#### Your assignment:
Sift the material for lines containing "right", and return them.

#### Exercise data:
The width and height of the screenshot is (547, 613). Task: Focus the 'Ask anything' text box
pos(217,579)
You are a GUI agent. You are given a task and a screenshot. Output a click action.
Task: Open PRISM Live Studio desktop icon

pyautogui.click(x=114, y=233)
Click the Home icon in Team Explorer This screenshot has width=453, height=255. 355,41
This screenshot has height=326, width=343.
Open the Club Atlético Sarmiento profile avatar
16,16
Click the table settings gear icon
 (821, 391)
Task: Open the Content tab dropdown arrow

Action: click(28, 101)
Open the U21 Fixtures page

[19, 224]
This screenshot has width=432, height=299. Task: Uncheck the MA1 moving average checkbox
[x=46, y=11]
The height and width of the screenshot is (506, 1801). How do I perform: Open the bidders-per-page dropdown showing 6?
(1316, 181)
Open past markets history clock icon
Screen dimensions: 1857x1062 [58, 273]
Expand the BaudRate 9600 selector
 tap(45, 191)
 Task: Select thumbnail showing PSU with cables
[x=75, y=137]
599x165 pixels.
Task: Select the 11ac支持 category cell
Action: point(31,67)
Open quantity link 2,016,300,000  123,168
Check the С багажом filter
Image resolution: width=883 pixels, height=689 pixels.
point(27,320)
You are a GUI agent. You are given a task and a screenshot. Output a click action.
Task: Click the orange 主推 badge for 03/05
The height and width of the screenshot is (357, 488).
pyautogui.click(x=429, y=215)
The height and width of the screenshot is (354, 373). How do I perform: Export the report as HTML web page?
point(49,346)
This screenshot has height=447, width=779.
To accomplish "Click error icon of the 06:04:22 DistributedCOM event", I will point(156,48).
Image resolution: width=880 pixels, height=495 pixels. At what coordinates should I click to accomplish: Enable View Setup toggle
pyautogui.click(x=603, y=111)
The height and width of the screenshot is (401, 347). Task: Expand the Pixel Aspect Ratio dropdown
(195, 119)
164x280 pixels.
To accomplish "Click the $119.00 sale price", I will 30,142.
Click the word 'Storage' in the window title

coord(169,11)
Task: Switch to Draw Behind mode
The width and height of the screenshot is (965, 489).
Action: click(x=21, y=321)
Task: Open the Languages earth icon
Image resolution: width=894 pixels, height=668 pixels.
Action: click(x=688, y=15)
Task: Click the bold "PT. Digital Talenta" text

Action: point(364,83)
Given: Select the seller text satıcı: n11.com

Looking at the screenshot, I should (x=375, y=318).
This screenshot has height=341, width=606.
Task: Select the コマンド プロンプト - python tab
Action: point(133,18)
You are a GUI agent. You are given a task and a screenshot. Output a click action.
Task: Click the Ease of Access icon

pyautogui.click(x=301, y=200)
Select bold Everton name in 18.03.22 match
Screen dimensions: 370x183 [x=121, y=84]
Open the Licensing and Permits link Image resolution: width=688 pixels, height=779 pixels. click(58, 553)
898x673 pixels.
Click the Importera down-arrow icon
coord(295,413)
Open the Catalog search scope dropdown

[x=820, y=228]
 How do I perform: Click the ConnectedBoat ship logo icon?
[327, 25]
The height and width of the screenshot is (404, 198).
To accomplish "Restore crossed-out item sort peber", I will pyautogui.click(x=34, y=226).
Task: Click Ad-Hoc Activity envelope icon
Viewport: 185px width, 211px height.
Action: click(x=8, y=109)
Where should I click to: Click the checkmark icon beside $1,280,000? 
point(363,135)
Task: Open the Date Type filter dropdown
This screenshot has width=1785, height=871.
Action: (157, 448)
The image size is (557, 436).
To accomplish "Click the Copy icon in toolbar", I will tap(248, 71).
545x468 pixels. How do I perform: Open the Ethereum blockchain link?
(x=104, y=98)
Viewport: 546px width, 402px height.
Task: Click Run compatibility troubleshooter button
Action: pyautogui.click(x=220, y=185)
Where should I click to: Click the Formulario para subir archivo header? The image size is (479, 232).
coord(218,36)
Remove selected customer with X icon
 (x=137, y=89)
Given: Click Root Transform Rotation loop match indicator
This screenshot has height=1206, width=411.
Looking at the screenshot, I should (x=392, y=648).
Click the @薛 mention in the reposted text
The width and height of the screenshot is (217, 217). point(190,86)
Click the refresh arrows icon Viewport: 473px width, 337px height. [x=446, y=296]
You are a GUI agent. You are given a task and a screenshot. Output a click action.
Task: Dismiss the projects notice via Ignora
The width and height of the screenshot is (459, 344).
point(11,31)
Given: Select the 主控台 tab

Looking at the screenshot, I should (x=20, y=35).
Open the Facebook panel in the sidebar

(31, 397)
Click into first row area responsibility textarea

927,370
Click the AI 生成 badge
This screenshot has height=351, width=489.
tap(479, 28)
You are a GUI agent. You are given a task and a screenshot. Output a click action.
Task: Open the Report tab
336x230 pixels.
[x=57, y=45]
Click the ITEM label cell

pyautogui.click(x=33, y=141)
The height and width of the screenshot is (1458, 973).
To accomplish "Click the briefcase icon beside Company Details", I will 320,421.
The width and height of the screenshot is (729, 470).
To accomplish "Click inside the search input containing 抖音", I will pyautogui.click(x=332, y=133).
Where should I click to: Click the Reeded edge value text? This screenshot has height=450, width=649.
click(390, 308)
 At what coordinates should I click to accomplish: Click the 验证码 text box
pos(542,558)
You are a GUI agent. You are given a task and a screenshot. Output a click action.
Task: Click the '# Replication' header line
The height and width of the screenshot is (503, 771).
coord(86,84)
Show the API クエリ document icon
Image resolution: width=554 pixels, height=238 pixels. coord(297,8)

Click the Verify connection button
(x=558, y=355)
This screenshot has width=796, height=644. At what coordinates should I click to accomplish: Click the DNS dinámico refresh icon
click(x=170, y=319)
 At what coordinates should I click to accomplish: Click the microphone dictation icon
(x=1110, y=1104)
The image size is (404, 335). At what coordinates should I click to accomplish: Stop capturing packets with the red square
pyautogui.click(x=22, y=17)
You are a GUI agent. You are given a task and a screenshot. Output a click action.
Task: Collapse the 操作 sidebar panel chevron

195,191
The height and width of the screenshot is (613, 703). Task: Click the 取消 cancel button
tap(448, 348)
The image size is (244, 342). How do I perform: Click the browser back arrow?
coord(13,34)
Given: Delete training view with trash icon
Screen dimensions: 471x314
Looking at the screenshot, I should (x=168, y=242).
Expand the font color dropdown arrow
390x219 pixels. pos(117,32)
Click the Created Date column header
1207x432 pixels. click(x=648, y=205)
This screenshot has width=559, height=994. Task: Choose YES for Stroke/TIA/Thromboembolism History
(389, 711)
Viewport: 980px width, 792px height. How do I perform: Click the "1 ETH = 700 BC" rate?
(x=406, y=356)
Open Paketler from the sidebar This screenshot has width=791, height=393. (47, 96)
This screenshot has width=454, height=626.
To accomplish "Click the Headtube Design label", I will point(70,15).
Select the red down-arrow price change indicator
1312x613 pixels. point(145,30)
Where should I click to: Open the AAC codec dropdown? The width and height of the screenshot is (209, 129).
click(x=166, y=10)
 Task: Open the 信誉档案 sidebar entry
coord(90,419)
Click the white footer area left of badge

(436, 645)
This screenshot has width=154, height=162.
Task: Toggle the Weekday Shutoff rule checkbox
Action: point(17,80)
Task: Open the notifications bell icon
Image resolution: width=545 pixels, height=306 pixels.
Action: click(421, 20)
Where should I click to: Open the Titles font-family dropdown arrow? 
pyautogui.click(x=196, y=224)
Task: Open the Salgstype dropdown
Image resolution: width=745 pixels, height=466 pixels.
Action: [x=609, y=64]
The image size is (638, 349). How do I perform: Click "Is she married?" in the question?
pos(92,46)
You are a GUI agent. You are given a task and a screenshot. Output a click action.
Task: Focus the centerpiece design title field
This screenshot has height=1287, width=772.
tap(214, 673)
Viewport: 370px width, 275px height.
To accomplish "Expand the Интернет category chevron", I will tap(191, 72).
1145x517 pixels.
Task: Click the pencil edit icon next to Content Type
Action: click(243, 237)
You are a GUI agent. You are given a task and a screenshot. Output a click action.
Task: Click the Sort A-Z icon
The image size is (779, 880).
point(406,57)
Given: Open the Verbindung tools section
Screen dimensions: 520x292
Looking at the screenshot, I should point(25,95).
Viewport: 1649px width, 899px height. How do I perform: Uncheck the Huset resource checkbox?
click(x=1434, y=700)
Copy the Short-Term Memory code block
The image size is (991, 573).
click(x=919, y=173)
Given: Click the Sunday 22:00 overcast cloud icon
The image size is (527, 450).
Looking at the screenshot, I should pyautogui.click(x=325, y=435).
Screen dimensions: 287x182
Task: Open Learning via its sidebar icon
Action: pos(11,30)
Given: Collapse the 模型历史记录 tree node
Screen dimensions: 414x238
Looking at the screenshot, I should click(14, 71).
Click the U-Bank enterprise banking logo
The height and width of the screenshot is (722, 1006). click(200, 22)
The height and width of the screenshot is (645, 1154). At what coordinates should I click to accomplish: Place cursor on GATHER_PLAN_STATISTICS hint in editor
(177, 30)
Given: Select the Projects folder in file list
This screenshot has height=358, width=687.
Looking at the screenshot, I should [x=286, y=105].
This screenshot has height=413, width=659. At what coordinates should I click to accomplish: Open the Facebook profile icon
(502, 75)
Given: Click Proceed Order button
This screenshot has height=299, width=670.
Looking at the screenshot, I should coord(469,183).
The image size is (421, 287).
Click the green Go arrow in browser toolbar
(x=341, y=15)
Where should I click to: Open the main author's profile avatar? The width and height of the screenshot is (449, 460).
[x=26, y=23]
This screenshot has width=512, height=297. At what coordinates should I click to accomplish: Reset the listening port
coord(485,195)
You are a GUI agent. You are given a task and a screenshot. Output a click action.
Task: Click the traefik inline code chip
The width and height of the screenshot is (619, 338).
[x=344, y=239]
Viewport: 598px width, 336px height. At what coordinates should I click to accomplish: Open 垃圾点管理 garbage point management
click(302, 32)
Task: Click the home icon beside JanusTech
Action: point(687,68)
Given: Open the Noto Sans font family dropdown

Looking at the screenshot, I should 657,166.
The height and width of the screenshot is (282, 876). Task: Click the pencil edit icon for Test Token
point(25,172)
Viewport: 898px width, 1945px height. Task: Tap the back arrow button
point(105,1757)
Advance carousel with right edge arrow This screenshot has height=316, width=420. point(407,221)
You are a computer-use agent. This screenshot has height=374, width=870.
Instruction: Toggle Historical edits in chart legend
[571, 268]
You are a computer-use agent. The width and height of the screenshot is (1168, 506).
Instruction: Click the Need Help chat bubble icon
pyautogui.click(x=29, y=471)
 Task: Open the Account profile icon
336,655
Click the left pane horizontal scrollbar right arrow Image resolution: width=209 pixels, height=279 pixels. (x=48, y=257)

#### Written response:
Advance carousel with right edge arrow This screenshot has height=316, width=420. point(407,221)
Click the left pane horizontal scrollbar right arrow Image resolution: width=209 pixels, height=279 pixels. (x=48, y=257)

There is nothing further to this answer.